[Saved data entries]
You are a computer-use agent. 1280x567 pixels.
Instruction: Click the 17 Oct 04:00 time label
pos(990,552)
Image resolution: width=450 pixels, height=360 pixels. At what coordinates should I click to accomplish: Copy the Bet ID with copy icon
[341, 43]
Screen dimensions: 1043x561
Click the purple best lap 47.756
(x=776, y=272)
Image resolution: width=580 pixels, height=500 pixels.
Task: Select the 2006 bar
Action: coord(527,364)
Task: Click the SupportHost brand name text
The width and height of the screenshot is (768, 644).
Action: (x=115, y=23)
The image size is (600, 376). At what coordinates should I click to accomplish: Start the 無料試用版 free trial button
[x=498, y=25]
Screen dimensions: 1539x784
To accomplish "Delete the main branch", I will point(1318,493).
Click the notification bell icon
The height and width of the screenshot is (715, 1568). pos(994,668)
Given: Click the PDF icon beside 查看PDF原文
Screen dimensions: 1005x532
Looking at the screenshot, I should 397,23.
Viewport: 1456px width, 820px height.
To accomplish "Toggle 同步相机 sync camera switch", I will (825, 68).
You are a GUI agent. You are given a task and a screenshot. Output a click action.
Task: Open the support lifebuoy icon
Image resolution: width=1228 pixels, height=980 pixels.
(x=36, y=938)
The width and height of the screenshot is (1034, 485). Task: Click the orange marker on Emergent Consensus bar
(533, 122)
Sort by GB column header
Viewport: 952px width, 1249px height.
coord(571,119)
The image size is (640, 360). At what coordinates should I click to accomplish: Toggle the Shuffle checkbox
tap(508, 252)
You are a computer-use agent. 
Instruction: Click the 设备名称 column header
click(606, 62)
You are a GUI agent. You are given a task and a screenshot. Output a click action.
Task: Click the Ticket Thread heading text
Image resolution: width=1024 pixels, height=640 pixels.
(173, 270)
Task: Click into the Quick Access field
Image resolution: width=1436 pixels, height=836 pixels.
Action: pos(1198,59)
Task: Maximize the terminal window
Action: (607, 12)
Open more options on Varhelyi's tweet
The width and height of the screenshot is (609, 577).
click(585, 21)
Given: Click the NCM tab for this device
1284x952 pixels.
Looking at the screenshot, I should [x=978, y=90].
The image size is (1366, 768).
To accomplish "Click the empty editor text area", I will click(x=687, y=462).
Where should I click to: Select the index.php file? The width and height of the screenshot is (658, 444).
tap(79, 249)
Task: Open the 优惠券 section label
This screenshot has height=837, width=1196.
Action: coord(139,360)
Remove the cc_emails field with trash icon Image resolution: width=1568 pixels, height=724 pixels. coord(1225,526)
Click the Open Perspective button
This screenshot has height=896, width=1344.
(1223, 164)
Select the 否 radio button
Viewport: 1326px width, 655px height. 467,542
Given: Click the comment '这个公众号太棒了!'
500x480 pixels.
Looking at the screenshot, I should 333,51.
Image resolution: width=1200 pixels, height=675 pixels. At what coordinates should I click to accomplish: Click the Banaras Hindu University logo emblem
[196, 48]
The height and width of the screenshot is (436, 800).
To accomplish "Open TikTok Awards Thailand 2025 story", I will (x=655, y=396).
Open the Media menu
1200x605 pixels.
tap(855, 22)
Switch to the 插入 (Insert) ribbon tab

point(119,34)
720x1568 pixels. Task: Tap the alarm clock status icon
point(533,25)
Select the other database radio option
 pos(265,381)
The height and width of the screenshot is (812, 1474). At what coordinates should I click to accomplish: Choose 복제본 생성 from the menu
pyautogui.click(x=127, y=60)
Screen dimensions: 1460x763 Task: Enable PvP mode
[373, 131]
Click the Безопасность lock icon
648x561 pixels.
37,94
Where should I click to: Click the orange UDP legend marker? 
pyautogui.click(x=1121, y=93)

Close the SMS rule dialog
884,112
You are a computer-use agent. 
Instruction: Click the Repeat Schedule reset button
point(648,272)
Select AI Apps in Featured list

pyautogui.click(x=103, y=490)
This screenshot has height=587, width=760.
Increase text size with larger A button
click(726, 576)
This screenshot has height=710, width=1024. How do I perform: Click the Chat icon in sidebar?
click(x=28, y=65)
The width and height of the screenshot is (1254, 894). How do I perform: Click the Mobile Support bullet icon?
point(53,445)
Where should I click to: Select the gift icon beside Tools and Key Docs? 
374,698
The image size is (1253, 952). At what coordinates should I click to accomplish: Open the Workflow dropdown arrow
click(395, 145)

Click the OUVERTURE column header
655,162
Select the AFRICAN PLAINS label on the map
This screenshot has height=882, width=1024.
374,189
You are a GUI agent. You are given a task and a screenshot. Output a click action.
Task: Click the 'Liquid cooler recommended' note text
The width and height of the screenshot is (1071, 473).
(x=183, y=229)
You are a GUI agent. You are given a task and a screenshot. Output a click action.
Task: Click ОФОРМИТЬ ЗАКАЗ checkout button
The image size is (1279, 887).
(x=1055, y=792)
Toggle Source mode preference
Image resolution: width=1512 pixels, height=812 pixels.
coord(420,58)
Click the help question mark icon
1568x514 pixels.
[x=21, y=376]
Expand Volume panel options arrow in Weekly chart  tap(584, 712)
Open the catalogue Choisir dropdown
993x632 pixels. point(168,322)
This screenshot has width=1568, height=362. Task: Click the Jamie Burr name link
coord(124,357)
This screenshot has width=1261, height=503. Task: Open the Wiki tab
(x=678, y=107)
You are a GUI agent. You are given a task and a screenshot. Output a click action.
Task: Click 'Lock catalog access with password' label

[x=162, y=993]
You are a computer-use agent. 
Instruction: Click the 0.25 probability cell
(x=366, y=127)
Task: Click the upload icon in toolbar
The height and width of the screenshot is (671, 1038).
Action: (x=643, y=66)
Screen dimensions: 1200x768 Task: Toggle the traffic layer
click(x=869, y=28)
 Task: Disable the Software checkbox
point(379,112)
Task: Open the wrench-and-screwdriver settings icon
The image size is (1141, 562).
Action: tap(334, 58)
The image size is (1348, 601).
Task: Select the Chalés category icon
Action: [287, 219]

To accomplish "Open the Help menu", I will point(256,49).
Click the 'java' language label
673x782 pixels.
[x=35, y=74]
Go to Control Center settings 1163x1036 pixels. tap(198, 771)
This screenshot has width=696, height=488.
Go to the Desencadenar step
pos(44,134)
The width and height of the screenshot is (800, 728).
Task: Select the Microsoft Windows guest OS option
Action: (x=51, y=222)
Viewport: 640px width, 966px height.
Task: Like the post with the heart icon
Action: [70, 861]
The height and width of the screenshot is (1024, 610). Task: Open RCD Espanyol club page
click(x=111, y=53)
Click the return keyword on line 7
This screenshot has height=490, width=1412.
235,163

» **Exercise brief**: Using the entries above, output exactly the lines between the line holding "Given: Click the PDF icon beside 查看PDF原文" and the line holding "Sort by GB column header", end lines included, and nothing more.

» **Your response**:
Given: Click the PDF icon beside 查看PDF原文
Screen dimensions: 1005x532
Looking at the screenshot, I should 397,23.
Viewport: 1456px width, 820px height.
To accomplish "Toggle 同步相机 sync camera switch", I will (825, 68).
You are a GUI agent. You are given a task and a screenshot. Output a click action.
Task: Open the support lifebuoy icon
Image resolution: width=1228 pixels, height=980 pixels.
(x=36, y=938)
The width and height of the screenshot is (1034, 485). Task: Click the orange marker on Emergent Consensus bar
(533, 122)
Sort by GB column header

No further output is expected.